# New to Mexico City



## lizzers (Sep 21, 2008)

Hi,
I just came across this forum...just moved to Mexico City a few months ago and I work for a small company (only 3 of us in Mexico), so unfortunately I haven't met that many people. I would love to meet up with other expats!! I did live here several years ago, so I know my way around the city pretty well.

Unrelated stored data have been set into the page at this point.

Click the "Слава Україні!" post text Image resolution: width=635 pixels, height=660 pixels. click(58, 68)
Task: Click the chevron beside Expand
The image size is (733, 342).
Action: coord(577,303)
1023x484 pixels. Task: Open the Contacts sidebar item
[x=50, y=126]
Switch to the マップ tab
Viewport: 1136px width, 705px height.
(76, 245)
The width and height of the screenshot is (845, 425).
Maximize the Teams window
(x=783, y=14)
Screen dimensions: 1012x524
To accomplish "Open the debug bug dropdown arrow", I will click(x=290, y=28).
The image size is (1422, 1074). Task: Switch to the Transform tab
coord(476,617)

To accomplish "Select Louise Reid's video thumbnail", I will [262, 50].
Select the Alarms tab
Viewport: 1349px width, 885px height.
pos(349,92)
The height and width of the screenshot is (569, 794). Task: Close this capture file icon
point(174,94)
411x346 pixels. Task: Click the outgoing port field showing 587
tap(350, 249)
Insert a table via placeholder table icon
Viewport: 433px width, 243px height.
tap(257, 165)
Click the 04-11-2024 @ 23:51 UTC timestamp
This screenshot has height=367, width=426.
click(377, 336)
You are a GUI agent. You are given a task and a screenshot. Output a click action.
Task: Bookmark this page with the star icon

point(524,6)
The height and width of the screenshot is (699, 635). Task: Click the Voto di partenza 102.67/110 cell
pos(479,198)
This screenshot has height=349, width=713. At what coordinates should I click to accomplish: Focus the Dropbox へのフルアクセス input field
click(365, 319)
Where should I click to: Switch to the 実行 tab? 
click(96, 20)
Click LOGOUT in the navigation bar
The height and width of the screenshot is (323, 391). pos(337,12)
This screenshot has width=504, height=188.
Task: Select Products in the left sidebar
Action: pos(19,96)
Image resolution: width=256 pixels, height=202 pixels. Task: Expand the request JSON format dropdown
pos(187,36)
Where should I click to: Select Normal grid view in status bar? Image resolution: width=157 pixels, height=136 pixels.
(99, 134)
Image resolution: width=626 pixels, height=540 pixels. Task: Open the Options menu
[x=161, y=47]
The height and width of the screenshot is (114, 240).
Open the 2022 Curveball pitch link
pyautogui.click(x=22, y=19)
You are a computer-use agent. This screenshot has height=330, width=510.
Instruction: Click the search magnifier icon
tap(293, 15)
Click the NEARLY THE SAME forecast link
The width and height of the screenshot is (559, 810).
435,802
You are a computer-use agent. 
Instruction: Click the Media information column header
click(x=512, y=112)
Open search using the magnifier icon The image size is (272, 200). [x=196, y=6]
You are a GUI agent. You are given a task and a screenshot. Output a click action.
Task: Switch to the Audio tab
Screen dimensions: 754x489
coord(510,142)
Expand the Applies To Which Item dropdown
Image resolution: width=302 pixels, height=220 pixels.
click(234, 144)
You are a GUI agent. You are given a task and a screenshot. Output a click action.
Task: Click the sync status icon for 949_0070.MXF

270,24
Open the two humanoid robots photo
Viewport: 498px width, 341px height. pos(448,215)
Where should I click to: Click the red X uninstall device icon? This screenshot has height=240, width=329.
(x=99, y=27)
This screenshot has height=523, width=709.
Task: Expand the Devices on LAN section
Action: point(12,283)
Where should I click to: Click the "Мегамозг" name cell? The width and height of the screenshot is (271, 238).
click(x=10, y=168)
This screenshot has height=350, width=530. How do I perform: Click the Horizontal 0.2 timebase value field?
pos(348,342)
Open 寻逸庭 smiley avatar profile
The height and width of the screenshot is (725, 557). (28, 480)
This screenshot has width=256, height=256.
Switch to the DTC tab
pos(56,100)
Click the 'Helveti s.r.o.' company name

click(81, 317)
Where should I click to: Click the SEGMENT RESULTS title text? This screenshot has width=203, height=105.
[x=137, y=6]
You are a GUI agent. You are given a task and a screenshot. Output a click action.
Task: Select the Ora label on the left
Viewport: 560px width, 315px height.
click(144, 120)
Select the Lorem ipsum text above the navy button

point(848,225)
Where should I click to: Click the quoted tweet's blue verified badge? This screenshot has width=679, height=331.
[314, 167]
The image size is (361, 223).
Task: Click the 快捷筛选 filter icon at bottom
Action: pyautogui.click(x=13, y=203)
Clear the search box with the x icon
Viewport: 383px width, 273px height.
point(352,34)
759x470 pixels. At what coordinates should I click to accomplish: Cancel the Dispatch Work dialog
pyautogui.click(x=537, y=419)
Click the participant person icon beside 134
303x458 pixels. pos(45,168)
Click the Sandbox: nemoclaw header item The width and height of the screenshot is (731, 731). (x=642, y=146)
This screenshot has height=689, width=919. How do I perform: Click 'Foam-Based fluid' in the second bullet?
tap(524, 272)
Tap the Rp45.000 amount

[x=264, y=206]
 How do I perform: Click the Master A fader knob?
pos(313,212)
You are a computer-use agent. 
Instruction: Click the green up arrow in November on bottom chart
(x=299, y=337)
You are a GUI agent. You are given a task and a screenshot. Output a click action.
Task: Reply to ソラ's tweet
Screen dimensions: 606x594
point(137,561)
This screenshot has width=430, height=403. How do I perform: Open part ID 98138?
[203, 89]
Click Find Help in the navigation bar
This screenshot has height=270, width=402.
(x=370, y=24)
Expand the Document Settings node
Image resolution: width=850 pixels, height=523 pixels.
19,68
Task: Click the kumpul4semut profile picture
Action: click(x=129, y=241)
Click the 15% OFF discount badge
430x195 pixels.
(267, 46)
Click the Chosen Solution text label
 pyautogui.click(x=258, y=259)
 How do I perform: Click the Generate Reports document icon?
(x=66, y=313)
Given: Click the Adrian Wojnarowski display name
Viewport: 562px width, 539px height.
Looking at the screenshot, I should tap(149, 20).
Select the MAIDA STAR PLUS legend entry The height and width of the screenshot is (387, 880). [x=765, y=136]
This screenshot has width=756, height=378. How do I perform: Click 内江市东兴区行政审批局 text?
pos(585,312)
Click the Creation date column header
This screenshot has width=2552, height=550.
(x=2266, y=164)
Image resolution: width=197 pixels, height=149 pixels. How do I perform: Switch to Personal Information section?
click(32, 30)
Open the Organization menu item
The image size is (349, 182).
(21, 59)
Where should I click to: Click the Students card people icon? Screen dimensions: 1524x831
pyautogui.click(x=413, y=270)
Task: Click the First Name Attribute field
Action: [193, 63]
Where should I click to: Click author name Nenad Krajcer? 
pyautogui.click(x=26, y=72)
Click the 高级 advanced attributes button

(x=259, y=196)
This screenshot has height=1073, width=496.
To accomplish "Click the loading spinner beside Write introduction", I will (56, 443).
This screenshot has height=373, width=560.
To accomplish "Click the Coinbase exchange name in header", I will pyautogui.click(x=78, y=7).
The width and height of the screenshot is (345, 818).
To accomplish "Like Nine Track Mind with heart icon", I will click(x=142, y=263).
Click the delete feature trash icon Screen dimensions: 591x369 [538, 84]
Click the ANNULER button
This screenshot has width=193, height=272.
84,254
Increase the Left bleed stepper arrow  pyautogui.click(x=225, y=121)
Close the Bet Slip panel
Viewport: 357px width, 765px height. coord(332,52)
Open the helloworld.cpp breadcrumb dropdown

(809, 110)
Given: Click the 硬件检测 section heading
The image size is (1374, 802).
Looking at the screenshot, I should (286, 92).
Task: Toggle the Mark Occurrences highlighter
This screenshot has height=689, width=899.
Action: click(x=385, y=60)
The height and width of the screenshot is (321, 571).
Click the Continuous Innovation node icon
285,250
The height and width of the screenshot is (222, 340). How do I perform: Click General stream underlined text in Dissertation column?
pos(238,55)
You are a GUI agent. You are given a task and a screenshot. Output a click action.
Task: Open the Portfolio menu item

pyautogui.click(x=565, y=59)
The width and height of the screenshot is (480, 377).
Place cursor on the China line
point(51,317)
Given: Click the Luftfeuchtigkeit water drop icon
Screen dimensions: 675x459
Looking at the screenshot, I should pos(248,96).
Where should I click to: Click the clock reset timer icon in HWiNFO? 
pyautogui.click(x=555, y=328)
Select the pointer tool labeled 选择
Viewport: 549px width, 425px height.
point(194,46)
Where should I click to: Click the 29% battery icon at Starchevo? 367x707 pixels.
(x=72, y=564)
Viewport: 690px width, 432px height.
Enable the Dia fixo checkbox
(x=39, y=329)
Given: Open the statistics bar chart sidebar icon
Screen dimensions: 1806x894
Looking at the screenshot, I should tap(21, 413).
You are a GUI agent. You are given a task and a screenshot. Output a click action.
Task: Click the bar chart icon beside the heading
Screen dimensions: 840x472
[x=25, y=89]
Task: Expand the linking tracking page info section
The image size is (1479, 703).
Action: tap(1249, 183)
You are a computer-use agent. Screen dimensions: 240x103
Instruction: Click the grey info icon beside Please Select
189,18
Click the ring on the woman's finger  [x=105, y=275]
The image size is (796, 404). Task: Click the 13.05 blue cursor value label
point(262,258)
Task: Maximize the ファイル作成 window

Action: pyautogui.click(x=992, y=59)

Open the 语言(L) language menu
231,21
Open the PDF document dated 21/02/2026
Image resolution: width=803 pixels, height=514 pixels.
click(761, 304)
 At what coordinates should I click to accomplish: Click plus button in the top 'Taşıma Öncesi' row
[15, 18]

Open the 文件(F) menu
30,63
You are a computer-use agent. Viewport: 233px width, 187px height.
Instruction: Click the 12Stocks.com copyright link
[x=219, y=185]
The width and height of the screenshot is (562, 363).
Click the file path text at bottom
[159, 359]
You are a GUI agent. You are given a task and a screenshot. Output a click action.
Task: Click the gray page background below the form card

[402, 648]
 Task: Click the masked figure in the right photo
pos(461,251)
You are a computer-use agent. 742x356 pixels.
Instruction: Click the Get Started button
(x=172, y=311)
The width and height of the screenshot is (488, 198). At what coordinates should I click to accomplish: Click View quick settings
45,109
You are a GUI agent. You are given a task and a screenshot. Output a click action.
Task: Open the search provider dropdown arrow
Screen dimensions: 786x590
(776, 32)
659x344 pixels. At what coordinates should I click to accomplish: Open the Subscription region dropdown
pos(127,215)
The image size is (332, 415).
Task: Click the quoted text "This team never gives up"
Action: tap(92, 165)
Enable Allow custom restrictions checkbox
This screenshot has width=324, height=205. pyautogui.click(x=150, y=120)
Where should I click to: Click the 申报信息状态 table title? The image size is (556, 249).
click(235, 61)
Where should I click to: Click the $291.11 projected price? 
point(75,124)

So, if you are interested in meeting up and chatting, drop me a line!

Thanks,
Elizabeth


----------



## Mabel (Sep 21, 2008)

lizzers said:


> Hi,
> I just came across this forum...just moved to Mexico City a few months ago and I work for a small company (only 3 of us in Mexico), so unfortunately I haven't met that many people. I would love to meet up with other expats!! I did live here several years ago, so I know my way around the city pretty well.
> 
> So, if you are interested in meeting up and chatting, drop me a line!
> ...


Hi Elizabeth

Like you, I just moved here and there are only 3 of us in my company and the other 2 have been here for 18months and have their own lives, so I'm also looking to meet new people. Shall we meet for a coffee/drink one evening? Or apparently there's a good trip to the pyramids that I'm thinking of doing next weekend.

Hope you're having a good weekend,
Mabel


----------



## lizzers (Sep 21, 2008)

Mabel said:


> Hi Elizabeth
> 
> Like you, I just moved here and there are only 3 of us in my company and the other 2 have been here for 18months and have their own lives, so I'm also looking to meet new people. Shall we meet for a coffee/drink one evening? Or apparently there's a good trip to the pyramids that I'm thinking of doing next weekend.
> 
> ...


Hi Mabel,
Thanks for replying to my post. It's good to know I'm not the only one in the situation. We should definitely meet up for coffee/a drink! What part of the city do you live/work in? I work in Polanco.


----------



## Mabel (Sep 21, 2008)

lizzers said:


> Hi Mabel,
> Thanks for replying to my post. It's good to know I'm not the only one in the situation. We should definitely meet up for coffee/a drink! What part of the city do you live/work in? I work in Polanco.


I work in Santa Fe, but live in Polanco, so let's meet here, it seems like a lovely place. I'm in a hotel at the moment, but move into my apartment on Tuesday, so perhaps Wednesday or Thursday this week?


----------



## synthia (Apr 18, 2007)

You can't send or receive mail until you have made five posts, lizzers. You can use the visitor messaging system, though.


----------



## Mabel (Sep 21, 2008)

Hi Elizabeth, there's a Mexpat drinks evening tonight at Celtics on Masiryk at 8pm, do you want to go?


----------



## lizzers (Sep 21, 2008)

Mabel said:


> Hi Elizabeth, there's a Mexpat drinks evening tonight at Celtics on Masiryk at 8pm, do you want to go?


Yes! I was actually planning on going to that! I've been a few times and it is quite fun!


----------



## Mabel (Sep 21, 2008)

lizzers said:


> Yes! I was actually planning on going to that! I've been a few times and it is quite fun!



Great, look forward to meeting you there!


----------